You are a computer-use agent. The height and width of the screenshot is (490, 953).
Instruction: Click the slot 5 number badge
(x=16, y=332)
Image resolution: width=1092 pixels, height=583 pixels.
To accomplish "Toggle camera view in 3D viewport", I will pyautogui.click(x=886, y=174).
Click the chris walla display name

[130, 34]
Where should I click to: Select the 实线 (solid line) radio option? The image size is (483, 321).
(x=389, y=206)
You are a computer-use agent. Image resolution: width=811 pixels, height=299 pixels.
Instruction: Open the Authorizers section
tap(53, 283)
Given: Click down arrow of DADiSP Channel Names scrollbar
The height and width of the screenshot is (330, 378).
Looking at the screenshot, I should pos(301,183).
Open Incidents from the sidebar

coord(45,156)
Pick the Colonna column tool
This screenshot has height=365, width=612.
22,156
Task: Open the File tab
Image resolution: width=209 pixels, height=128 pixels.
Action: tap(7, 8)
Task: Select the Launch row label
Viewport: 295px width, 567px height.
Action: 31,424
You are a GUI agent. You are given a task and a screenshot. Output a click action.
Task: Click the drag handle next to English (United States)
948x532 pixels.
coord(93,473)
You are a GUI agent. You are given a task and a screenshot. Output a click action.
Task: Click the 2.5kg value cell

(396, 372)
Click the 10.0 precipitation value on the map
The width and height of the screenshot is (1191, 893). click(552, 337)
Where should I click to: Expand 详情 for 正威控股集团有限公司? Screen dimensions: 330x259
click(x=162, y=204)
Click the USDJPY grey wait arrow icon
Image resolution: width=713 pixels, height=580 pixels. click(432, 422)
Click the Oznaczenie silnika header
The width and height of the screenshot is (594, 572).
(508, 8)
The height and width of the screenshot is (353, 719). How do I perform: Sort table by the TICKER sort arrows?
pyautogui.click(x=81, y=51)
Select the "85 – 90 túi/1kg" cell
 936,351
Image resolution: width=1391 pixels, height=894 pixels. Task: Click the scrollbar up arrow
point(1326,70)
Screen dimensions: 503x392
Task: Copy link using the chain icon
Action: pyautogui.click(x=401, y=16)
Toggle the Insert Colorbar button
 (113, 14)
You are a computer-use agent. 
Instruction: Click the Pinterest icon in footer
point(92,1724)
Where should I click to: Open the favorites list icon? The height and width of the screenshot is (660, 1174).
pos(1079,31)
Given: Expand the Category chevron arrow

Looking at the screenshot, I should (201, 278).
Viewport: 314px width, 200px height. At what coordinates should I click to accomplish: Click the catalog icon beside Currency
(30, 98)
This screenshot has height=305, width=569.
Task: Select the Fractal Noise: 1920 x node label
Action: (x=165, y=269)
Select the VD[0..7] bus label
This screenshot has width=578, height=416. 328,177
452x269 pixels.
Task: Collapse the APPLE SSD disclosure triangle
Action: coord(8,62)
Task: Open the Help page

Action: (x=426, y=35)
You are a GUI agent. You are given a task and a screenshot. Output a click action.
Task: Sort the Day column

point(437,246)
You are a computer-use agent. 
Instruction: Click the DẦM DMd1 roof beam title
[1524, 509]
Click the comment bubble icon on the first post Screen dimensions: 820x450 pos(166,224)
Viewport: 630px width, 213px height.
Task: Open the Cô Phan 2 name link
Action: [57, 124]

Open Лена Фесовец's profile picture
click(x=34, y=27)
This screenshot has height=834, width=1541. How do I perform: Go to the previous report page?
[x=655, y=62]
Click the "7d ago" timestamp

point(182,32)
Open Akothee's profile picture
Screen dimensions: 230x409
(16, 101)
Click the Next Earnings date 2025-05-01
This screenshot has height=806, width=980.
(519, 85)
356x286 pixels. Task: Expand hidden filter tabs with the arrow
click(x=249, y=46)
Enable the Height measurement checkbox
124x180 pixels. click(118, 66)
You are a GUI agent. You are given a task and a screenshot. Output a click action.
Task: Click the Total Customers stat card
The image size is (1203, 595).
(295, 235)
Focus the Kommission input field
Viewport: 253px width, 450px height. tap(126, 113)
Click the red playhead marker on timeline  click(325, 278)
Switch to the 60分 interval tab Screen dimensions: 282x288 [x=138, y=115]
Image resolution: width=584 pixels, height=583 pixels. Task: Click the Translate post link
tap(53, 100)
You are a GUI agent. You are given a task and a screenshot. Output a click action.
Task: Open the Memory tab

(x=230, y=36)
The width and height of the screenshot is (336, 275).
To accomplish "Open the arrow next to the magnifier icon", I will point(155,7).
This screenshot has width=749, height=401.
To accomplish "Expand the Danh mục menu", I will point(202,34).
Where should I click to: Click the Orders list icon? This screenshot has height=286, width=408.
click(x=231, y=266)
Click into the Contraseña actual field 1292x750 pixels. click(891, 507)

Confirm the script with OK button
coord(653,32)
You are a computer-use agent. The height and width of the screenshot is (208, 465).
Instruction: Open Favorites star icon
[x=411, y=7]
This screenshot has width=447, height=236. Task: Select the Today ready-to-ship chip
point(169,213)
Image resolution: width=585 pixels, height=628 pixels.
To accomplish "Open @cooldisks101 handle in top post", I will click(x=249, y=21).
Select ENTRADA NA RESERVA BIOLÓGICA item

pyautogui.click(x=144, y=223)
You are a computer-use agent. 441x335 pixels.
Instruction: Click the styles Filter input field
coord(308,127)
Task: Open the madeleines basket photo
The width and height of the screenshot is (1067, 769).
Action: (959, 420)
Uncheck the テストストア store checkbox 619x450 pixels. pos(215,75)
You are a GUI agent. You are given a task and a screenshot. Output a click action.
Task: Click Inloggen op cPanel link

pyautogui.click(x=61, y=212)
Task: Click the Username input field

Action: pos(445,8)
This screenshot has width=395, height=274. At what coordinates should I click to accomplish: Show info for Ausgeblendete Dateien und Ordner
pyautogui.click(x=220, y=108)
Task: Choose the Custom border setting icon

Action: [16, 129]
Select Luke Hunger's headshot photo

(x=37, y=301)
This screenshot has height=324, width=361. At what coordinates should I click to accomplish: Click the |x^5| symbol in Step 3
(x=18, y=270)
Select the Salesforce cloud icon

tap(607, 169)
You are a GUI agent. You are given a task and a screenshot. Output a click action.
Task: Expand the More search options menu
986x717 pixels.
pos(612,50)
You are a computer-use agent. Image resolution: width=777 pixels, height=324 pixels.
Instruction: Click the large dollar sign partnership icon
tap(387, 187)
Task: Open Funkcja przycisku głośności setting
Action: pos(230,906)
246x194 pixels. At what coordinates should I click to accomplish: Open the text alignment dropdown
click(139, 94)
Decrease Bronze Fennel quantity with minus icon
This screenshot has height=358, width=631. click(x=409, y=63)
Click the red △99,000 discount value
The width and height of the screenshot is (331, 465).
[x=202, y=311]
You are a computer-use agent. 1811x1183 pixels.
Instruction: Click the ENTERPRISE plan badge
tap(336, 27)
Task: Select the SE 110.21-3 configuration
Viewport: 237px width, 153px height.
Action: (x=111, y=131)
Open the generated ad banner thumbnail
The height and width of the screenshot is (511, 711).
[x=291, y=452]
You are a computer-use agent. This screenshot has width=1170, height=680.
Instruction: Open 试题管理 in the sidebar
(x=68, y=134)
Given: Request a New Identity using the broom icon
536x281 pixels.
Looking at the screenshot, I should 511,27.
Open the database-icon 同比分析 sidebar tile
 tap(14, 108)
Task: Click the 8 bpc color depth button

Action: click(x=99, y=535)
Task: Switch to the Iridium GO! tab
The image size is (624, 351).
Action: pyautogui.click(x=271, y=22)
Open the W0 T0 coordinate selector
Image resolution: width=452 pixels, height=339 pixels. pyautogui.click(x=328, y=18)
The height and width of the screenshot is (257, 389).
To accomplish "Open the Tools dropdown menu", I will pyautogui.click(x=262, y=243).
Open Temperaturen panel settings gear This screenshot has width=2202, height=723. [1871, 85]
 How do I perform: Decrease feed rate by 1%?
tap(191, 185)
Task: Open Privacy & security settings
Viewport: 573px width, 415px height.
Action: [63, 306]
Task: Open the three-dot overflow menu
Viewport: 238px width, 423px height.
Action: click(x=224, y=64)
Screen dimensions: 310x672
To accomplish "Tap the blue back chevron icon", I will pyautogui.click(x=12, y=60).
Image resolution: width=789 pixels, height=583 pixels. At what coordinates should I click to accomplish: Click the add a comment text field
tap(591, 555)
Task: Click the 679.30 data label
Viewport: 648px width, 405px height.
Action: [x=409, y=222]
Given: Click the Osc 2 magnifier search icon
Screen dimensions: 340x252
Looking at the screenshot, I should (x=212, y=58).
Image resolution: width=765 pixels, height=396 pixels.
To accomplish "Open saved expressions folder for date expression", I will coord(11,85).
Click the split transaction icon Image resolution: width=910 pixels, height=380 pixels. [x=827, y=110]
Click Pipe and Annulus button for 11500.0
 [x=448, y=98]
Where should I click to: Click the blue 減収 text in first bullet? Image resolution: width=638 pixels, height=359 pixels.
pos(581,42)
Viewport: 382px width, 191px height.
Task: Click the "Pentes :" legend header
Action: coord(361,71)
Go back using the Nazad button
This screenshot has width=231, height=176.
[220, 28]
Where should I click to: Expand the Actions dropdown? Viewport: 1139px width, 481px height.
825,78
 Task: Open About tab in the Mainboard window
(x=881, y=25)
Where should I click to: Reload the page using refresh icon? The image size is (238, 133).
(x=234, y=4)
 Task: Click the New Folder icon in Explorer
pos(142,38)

********

What you should do
Copy the lines above exactly. Start with the line containing "You are a computer-use agent. 1811x1183", end with the line containing "Task: Switch to the Iridium GO! tab", and include both.

Answer below
You are a computer-use agent. 1811x1183 pixels.
Instruction: Click the ENTERPRISE plan badge
tap(336, 27)
Task: Select the SE 110.21-3 configuration
Viewport: 237px width, 153px height.
Action: (x=111, y=131)
Open the generated ad banner thumbnail
The height and width of the screenshot is (511, 711).
[x=291, y=452]
You are a computer-use agent. This screenshot has width=1170, height=680.
Instruction: Open 试题管理 in the sidebar
(x=68, y=134)
Given: Request a New Identity using the broom icon
536x281 pixels.
Looking at the screenshot, I should 511,27.
Open the database-icon 同比分析 sidebar tile
 tap(14, 108)
Task: Click the 8 bpc color depth button

Action: click(x=99, y=535)
Task: Switch to the Iridium GO! tab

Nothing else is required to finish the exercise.